Anoma

MATTEO VIOLET-VIANELLO is not your typical watch start-up guy.

With roots in both France and Italy, he grew up surrounded by jewellery, cinema, sculpture and architecture – a cultural backdrop that still shapes his creative outlook.

A former Sotheby’s Watch Department specialist and member of the team at vintage dealer A Collected Man, he has handled rare-shaped watches worth five figures.

But when it came time to launch his own brand, Anoma, he looked well beyond traditional horology.

Anoma

The result was the A1: a softly sculpted, near-triangular timepiece inspired not by dive watches or field watches, but by the free-form furniture of Charlotte Perriand, the modernist sculpture of Brâncuși and the sweeping architecture of Niemeyer.

“If people are telling you ‘no’, that’s a good reason to try,” Violet-Vianello told Esquire last year of the challenges he faced designing a non-round watch where even the glass, gaskets and crown placement had to be rethought from scratch.

Anoma

The original A1, with its lacquered blue dial and integrated strap, launched to unexpected acclaim.

That was followed in March by the A1 Slate – an exercise in minimalist contrast.

This version swapped colour for texture: a vertically brushed dial engraved with a triangular pattern, lacquered in black and polished to create a dynamic interplay of matt and gloss.

“Only one in four dials makes it through production,” Violet-Vianello told us. “It’s brutally hard to get right.”

Still, the Slate model offered a more distilled take on the A1 design philosophy – bold in silhouette, restrained in execution.

Now comes the A1 Optical – arguably Anoma’s most visually ambitious watch yet.

Its dial is engraved with fifty offset triangles, forming an illusion that shifts as light hits from different angles.
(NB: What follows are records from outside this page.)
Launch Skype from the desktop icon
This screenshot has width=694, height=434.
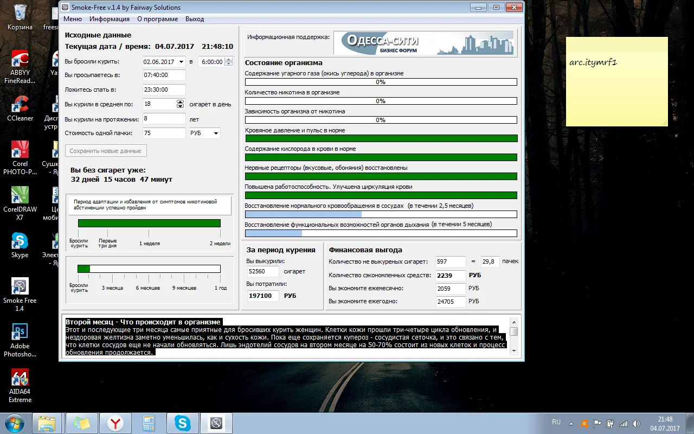20,241
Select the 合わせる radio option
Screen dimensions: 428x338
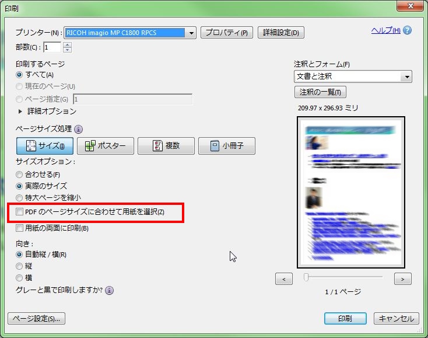20,175
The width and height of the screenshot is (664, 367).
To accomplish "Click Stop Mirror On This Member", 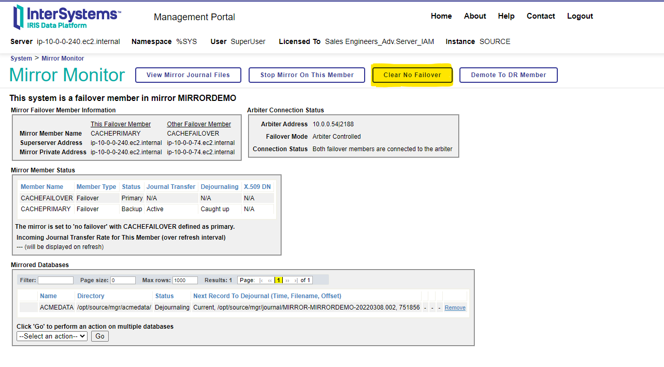I will [x=307, y=75].
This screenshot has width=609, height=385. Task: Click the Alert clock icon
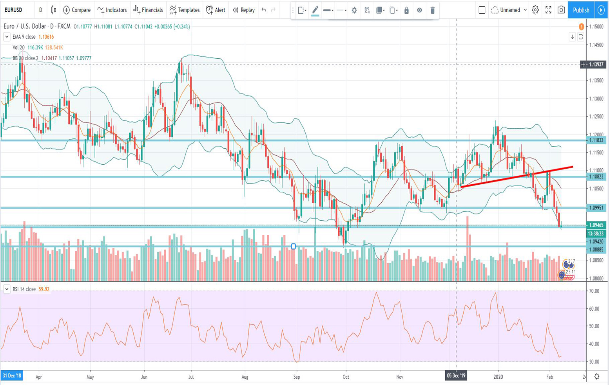pos(210,10)
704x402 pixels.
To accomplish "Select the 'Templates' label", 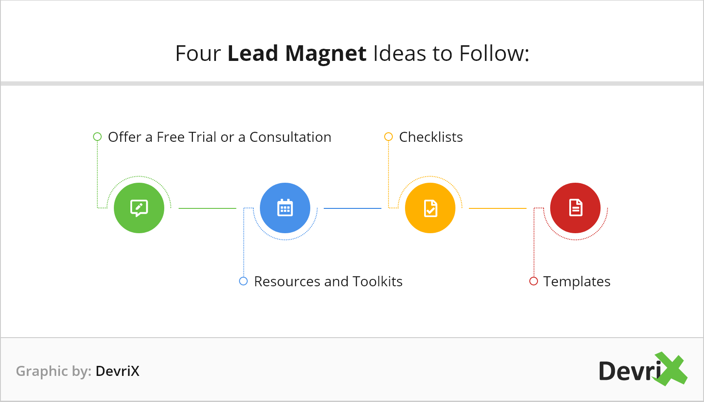I will coord(577,282).
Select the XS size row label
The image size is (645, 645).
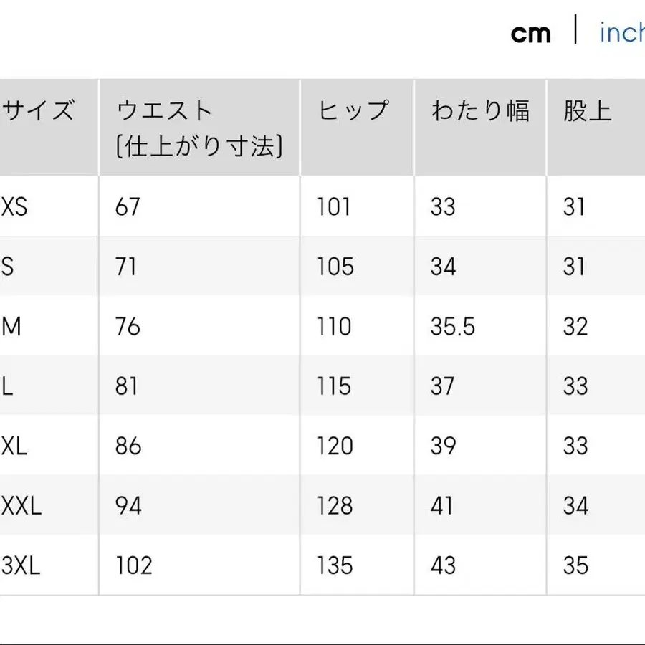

Sandblasted then hand-polished, the design draws influence from optical artists such as Bridget Riley and Ferruccio Gard.

The sculptural stainless-steel case – 39mm by 38mm – is paired with a grey Italian leather strap and powered by the dependable Swiss-made Sellita SW100 automatic movement, with a 38-hour reserve.

Limited to 300 individually numbered pieces – half in silver, half in copper – each A1 Optical ships with a pen-plotted artwork by optical artist Adam Fuhrer, numbered to match.

Priced at £2,200 (approx. AUD$4500), it sits toward the top of the microbrand world, yet as with all things Anoma, the value lies not in technical specs but in creative intent.

“Anoma looks beyond watchmaking to find essential beauty,” says Violet-Vianello.

“We want each piece to feel like a small sculpture – for the wrist.”

With demand already tenfold over supply, the A1 Optical is less a follow-up and more of a statement.

One year in, Anoma is already shaping the shaped-watch conversation.